» YOUR ASSIGNMENT: Without copying any picture, transcribe exactly the lines of the data below from the one containing "You are a computer-use agent. 456x366 pixels." through the one containing "Task: Click the".

» GIVEN ENTRIES:
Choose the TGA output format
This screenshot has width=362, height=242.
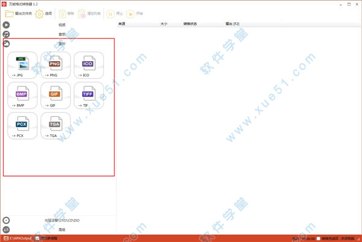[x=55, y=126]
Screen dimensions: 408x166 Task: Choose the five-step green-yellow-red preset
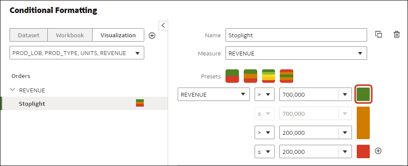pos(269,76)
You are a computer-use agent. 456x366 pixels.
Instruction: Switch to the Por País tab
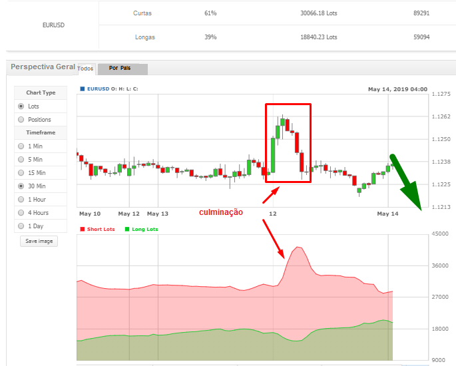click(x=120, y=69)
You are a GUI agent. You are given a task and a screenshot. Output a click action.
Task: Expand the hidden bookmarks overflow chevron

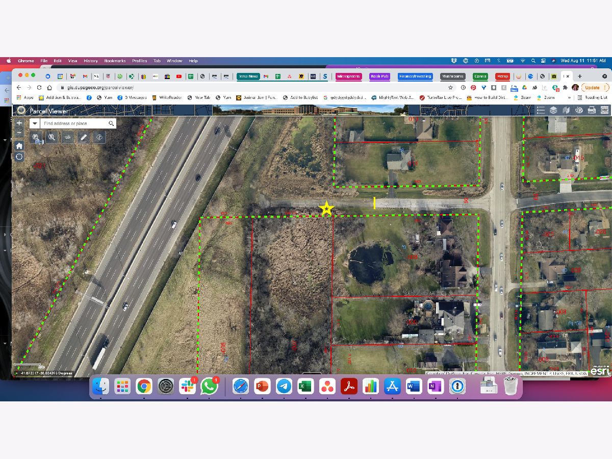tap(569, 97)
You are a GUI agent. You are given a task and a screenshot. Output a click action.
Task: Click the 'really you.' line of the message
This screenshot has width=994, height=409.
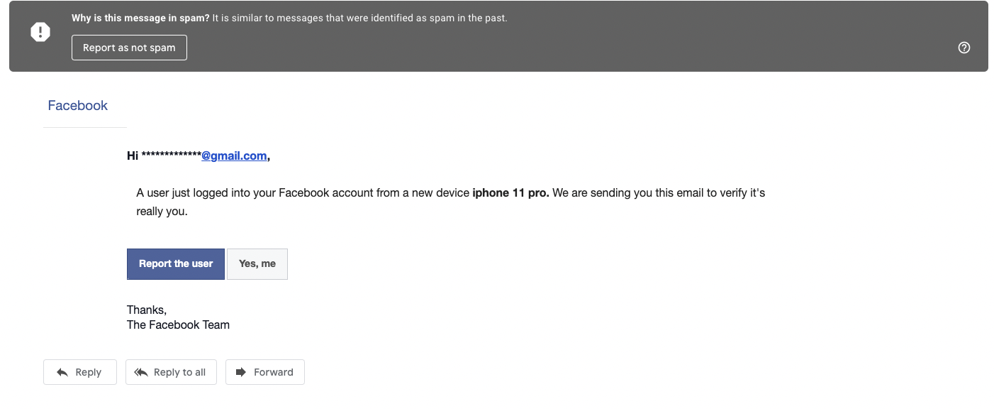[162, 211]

--

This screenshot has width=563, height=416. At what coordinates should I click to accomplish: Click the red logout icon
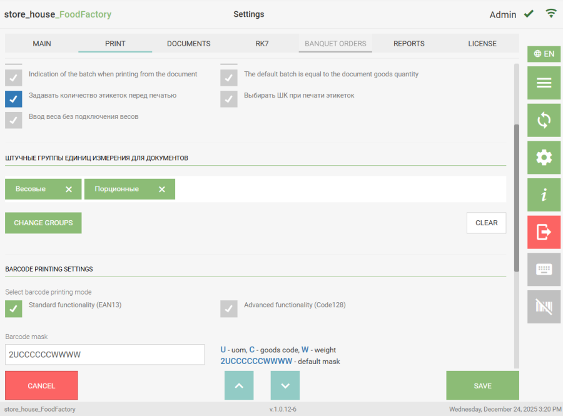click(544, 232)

==

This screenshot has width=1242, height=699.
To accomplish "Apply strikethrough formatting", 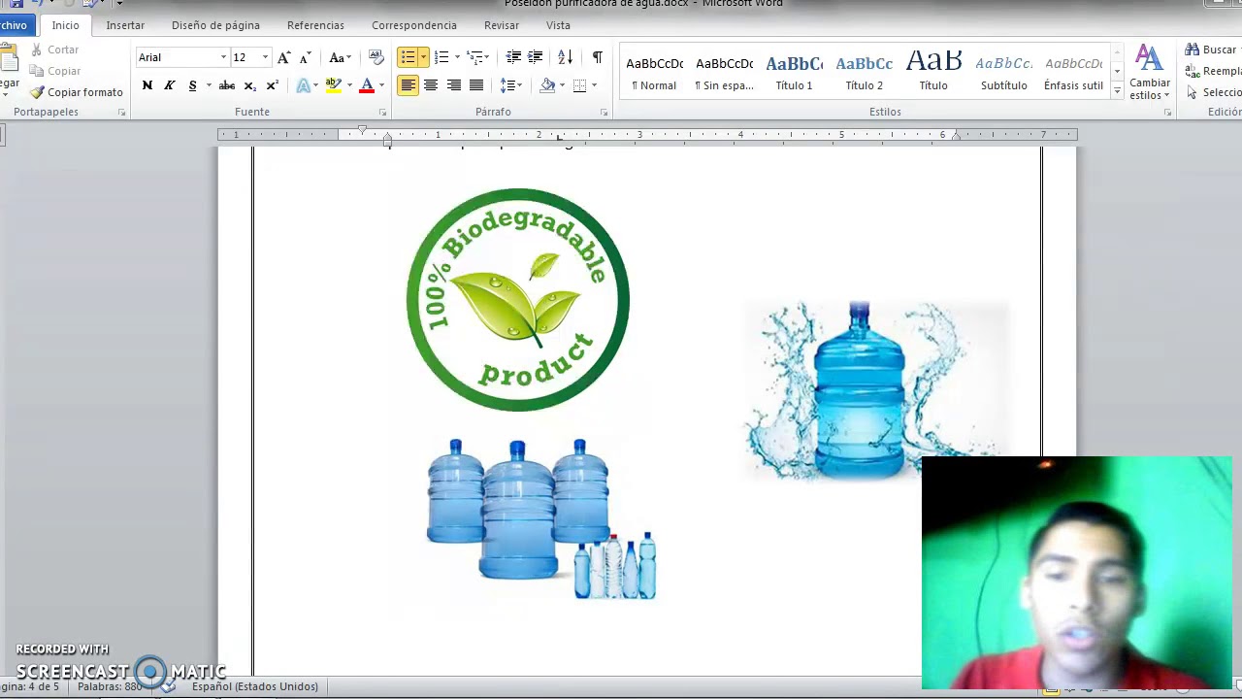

» WRITTEN RESPONSE:
You are a computer-use agent. 456x366 pixels.
Instruction: Switch to the Por País tab
click(x=120, y=69)
You are a GUI agent. You are given a task and a screenshot. Output a click action.
Task: Expand the hidden bookmarks overflow chevron

tap(569, 97)
You are a GUI agent. You are given a task and a screenshot. Output a click action.
Task: Click the 'really you.' line of the message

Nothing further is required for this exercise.